[Start of section]
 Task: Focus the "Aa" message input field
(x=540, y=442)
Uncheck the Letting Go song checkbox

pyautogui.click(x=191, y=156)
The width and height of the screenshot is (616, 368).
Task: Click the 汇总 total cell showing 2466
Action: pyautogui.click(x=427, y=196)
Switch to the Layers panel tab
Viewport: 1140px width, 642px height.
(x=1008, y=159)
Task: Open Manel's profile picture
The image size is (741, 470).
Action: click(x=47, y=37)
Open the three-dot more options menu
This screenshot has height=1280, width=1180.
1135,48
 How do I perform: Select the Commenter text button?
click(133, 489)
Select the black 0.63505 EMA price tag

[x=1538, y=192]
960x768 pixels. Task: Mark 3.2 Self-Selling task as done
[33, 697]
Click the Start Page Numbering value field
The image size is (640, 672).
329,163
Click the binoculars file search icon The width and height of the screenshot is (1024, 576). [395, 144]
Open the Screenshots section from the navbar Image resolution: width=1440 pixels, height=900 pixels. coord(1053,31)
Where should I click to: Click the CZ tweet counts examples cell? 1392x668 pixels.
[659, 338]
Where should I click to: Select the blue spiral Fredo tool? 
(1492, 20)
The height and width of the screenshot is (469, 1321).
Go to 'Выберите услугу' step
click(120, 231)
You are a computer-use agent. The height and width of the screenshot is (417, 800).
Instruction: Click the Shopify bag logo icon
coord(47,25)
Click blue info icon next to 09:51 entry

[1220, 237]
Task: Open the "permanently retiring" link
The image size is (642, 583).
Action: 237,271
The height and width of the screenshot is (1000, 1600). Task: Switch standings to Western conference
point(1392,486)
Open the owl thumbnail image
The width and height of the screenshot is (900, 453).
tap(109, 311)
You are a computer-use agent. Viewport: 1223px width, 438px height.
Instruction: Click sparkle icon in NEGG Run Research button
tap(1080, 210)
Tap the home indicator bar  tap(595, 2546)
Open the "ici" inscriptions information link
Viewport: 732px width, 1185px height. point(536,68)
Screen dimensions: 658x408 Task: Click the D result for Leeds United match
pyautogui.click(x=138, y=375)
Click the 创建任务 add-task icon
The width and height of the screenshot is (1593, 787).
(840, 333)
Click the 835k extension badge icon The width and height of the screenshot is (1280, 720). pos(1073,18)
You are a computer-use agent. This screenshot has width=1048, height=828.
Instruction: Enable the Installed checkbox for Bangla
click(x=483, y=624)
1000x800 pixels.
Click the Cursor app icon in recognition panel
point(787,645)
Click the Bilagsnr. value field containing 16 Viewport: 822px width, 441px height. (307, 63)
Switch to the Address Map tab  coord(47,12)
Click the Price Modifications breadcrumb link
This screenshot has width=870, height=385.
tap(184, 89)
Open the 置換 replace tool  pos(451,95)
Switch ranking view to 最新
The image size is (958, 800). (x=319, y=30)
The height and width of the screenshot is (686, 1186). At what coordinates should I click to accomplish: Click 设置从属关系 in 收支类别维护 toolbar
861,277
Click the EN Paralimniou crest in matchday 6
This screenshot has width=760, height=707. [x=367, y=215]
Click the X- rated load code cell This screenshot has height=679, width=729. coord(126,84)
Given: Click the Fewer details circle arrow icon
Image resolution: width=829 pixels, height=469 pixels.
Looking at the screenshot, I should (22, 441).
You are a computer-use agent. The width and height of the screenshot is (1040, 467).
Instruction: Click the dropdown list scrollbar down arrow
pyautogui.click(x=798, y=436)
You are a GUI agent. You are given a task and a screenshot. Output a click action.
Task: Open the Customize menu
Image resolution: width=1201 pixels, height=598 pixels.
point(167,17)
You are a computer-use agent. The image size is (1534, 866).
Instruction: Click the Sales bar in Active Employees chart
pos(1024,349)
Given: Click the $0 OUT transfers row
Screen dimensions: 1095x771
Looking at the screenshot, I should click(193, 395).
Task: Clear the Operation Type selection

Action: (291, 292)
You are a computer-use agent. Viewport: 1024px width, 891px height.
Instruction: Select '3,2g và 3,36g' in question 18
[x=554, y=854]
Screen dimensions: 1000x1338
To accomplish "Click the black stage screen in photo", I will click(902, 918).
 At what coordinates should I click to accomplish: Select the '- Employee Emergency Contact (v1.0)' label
[End of section]
Prompt:
Could you restate word for word the lines above, from the one that contains "Instruction: Click sparkle" through the one that contains "Click the X- rated", and no others?

Response to this task:
Instruction: Click sparkle icon in NEGG Run Research button
tap(1080, 210)
Tap the home indicator bar  tap(595, 2546)
Open the "ici" inscriptions information link
Viewport: 732px width, 1185px height. point(536,68)
Screen dimensions: 658x408 Task: Click the D result for Leeds United match
pyautogui.click(x=138, y=375)
Click the 创建任务 add-task icon
The width and height of the screenshot is (1593, 787).
(840, 333)
Click the 835k extension badge icon The width and height of the screenshot is (1280, 720). pos(1073,18)
You are a computer-use agent. This screenshot has width=1048, height=828.
Instruction: Enable the Installed checkbox for Bangla
click(x=483, y=624)
1000x800 pixels.
Click the Cursor app icon in recognition panel
point(787,645)
Click the Bilagsnr. value field containing 16 Viewport: 822px width, 441px height. (307, 63)
Switch to the Address Map tab  coord(47,12)
Click the Price Modifications breadcrumb link
This screenshot has width=870, height=385.
tap(184, 89)
Open the 置換 replace tool  pos(451,95)
Switch ranking view to 最新
The image size is (958, 800). (x=319, y=30)
The height and width of the screenshot is (686, 1186). At what coordinates should I click to accomplish: Click 设置从属关系 in 收支类别维护 toolbar
861,277
Click the EN Paralimniou crest in matchday 6
This screenshot has width=760, height=707. [x=367, y=215]
Click the X- rated load code cell This screenshot has height=679, width=729. coord(126,84)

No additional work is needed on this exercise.